| HN Mirror

Y	Hacker News new \| ask \| show \| jobs

by BeefySwain 1087 days ago

Sidestepping all of the ethical questions of embarking on this "research", I'm surprised the number was that low.

Linux[0] itself has about 1.2 million commits, so apparently Linux is within an order of magnitude of bringing GitHub to it's knees?

[0] https://github.com/torvalds/linux

4 comments

eddythompson80 1087 days ago

Microsoft’s azure docs repo has 1.1M commits, and it’s many gigabytes big. I made the mistake of trying to clone it to fix an issue in the docs I ran into. Ended up just editing it on GitHub because fuck that.
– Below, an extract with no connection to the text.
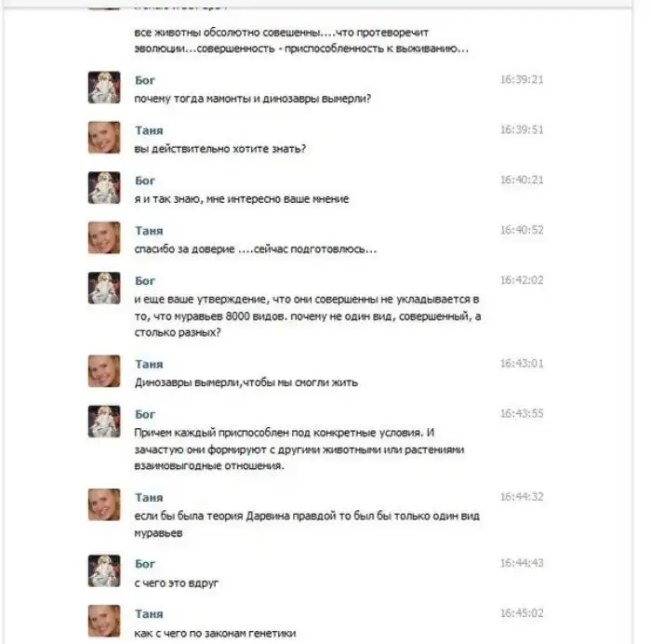Click Таня's avatar at 16:40:52 message
Screen dimensions: 651x644
(104, 237)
https://github.com/MicrosoftDocs/azure-docs

link

vinyl7 1087 days ago

You can clone a few latest commits

  git clone -–depth [depth] [remote-url]

link

2h 1087 days ago

I dont think that works:

    > git clone --depth 1 https://github.com/MicrosoftDocs/azure-docs
    Cloning into 'azure-docs'...
    remote: Enumerating objects: 107158, done.
    remote: Counting objects: 100% (107158/107158), done.
    remote: Compressing objects: 100% (101843/101843), done.
    Receiving objects:  17% (18217/107158), 780.25 MiB | 43.72 MiB/s

link

metabagel 1087 days ago

I think it’s a rate issue, not the number of commits.

link

aloer 1087 days ago

iirc remember some years ago the homebrew repo caused too much load due to their architecture where every client would pull on install or update. Or something like that.

Part of the GitHub response afaik included the info that they went as far as they could with dedicated and beefier servers but asked for a software fix.
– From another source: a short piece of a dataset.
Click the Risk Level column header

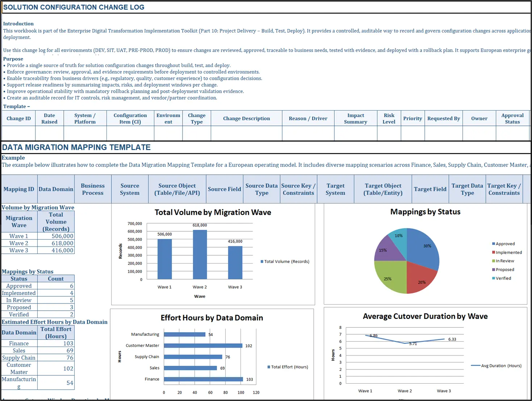point(389,119)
I would think that if GitHub anticipates a normal repo growing this large they can give it the special treatment

link

jwilk 1086 days ago

https://github.com/orgs/Homebrew/discussions/226

link

tikhonj 1087 days ago

There's a rough rule of thumb that you should expect to redesign your system to handle each order of magnitude increase in scale, and I figure it applies here too—gracefully handling that size of repo would require substantial engineering work, and they have plenty of time to handle it before human-oriented open source repos get even close to the current limit.

link

lucb1e 1087 days ago

I'm not sure redesigns were necessary between going 1 to 10, from 10 to 100, from 100 to 1000, from 1000 to 10'000, from 10'000 to 100'000, or from 100'000 to 1000'000 which we're now at. It sounds like a sensible engineering rule, but I'm not sure it translates to software, or at least not in this case. I don't know of any design changes made to Git since it was first created, there's no v1 and v2 repositories for example.

link

spiralx 1086 days ago

It depends on how quickly you pass through each order of magnitude milestone. I remember reading about how MySpace grew something like five orders of magnitude in less than a year, and no matter how scalable your architecture is you're going to hit a point during that where you need to rearchitect your whole system.

Slower growth allows for forward planning and incremental architectural changes.

link

aloer 1087 days ago

> there's no v1 and v2 repositories for example

We wouldn’t know. GitHub is probably running something very different to normal local git including optimizations for performance and cost.

They must only ensure API/protocol compatibility and could have already replaced everything else many times over.

link

aleph_minus_one 1087 days ago

> There's a rough rule of thumb that you should expect to redesign your system to handle each order of magnitude increase in scale

I rather know the rule: by good engineering, you can modify a system to handle a one magnitude increase with respect what it was designed for. As soon as a two magnitude increase can occur, you better redesign the system.

link